What you should do
Could you reproduce all of the data below, line for line and character for character, without changing anything?

## Begin

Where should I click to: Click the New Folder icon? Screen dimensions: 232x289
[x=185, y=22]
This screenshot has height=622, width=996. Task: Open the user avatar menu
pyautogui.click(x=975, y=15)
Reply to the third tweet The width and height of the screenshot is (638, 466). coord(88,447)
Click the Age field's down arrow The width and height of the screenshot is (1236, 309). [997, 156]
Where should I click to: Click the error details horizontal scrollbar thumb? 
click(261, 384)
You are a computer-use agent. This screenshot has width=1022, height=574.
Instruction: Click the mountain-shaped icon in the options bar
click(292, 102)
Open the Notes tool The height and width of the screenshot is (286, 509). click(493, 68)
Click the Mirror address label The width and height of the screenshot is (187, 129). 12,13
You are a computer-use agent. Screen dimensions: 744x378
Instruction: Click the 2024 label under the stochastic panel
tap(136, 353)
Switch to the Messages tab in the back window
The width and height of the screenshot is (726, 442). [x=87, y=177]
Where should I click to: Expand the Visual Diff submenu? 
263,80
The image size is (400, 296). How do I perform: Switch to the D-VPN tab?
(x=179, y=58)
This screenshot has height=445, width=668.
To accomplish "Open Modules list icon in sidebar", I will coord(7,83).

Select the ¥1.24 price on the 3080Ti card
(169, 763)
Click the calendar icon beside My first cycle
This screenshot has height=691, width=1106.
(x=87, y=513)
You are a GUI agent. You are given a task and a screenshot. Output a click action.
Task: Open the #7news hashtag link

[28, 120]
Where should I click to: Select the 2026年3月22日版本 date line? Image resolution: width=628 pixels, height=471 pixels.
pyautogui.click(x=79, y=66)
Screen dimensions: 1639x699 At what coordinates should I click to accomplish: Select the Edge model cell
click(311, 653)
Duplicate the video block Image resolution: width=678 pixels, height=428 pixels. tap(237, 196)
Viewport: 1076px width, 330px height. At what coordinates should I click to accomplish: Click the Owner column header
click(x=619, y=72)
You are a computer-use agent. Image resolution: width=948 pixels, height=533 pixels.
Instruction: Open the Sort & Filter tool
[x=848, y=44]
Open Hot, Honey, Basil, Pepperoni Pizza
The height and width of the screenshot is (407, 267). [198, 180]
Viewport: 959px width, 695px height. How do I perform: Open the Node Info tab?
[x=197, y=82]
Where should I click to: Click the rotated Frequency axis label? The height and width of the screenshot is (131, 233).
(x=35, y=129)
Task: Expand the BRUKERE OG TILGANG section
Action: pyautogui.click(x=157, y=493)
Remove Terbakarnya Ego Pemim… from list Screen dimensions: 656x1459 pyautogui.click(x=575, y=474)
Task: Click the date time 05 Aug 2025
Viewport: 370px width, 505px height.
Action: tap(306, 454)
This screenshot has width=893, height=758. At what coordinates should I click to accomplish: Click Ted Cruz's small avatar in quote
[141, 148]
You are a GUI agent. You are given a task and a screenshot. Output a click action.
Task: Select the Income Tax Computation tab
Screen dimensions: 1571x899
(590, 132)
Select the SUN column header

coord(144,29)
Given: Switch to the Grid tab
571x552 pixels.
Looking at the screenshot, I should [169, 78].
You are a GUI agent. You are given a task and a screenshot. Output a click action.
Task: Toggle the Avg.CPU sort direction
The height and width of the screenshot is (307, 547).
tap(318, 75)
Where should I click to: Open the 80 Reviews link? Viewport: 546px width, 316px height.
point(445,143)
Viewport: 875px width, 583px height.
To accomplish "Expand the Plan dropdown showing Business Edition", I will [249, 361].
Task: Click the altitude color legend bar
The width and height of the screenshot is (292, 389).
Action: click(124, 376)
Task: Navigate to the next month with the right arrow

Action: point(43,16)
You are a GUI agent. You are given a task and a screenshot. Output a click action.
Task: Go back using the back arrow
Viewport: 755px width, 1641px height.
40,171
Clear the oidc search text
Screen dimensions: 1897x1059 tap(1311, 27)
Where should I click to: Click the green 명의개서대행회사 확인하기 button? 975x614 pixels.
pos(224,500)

## End

Answer to this task
Where should I click to: Click the New Folder icon? Screen dimensions: 232x289
[x=185, y=22]
This screenshot has height=622, width=996. Task: Open the user avatar menu
pyautogui.click(x=975, y=15)
Reply to the third tweet The width and height of the screenshot is (638, 466). coord(88,447)
Click the Age field's down arrow The width and height of the screenshot is (1236, 309). [997, 156]
Where should I click to: Click the error details horizontal scrollbar thumb? 
click(261, 384)
You are a computer-use agent. This screenshot has width=1022, height=574.
Instruction: Click the mountain-shaped icon in the options bar
click(292, 102)
Open the Notes tool The height and width of the screenshot is (286, 509). click(493, 68)
Click the Mirror address label The width and height of the screenshot is (187, 129). 12,13
You are a computer-use agent. Screen dimensions: 744x378
Instruction: Click the 2024 label under the stochastic panel
tap(136, 353)
Switch to the Messages tab in the back window
The width and height of the screenshot is (726, 442). [x=87, y=177]
Where should I click to: Expand the Visual Diff submenu? 
263,80
The image size is (400, 296). How do I perform: Switch to the D-VPN tab?
(x=179, y=58)
This screenshot has height=445, width=668.
To accomplish "Open Modules list icon in sidebar", I will coord(7,83).

Select the ¥1.24 price on the 3080Ti card
(169, 763)
Click the calendar icon beside My first cycle
This screenshot has height=691, width=1106.
(x=87, y=513)
You are a GUI agent. You are given a task and a screenshot. Output a click action.
Task: Open the #7news hashtag link

[28, 120]
Where should I click to: Select the 2026年3月22日版本 date line? Image resolution: width=628 pixels, height=471 pixels.
pyautogui.click(x=79, y=66)
Screen dimensions: 1639x699 At what coordinates should I click to accomplish: Select the Edge model cell
click(311, 653)
Duplicate the video block Image resolution: width=678 pixels, height=428 pixels. tap(237, 196)
Viewport: 1076px width, 330px height. At what coordinates should I click to accomplish: Click the Owner column header
click(x=619, y=72)
You are a computer-use agent. Image resolution: width=948 pixels, height=533 pixels.
Instruction: Open the Sort & Filter tool
[x=848, y=44]
Open Hot, Honey, Basil, Pepperoni Pizza
The height and width of the screenshot is (407, 267). [198, 180]
Viewport: 959px width, 695px height. How do I perform: Open the Node Info tab?
[x=197, y=82]
Where should I click to: Click the rotated Frequency axis label? The height and width of the screenshot is (131, 233).
(x=35, y=129)
Task: Expand the BRUKERE OG TILGANG section
Action: pyautogui.click(x=157, y=493)
Remove Terbakarnya Ego Pemim… from list Screen dimensions: 656x1459 pyautogui.click(x=575, y=474)
Task: Click the date time 05 Aug 2025
Viewport: 370px width, 505px height.
Action: tap(306, 454)
This screenshot has width=893, height=758. At what coordinates should I click to accomplish: Click Ted Cruz's small avatar in quote
[141, 148]
You are a GUI agent. You are given a task and a screenshot. Output a click action.
Task: Select the Income Tax Computation tab
Screen dimensions: 1571x899
(590, 132)
Select the SUN column header

coord(144,29)
Given: Switch to the Grid tab
571x552 pixels.
Looking at the screenshot, I should [169, 78].
You are a GUI agent. You are given a task and a screenshot. Output a click action.
Task: Toggle the Avg.CPU sort direction
The height and width of the screenshot is (307, 547).
tap(318, 75)
Where should I click to: Open the 80 Reviews link? Viewport: 546px width, 316px height.
point(445,143)
Viewport: 875px width, 583px height.
To accomplish "Expand the Plan dropdown showing Business Edition", I will [249, 361].
Task: Click the altitude color legend bar
The width and height of the screenshot is (292, 389).
Action: click(124, 376)
Task: Navigate to the next month with the right arrow

Action: point(43,16)
You are a GUI agent. You are given a task and a screenshot. Output a click action.
Task: Go back using the back arrow
Viewport: 755px width, 1641px height.
40,171
Clear the oidc search text
Screen dimensions: 1897x1059 tap(1311, 27)
Where should I click to: Click the green 명의개서대행회사 확인하기 button? 975x614 pixels.
pos(224,500)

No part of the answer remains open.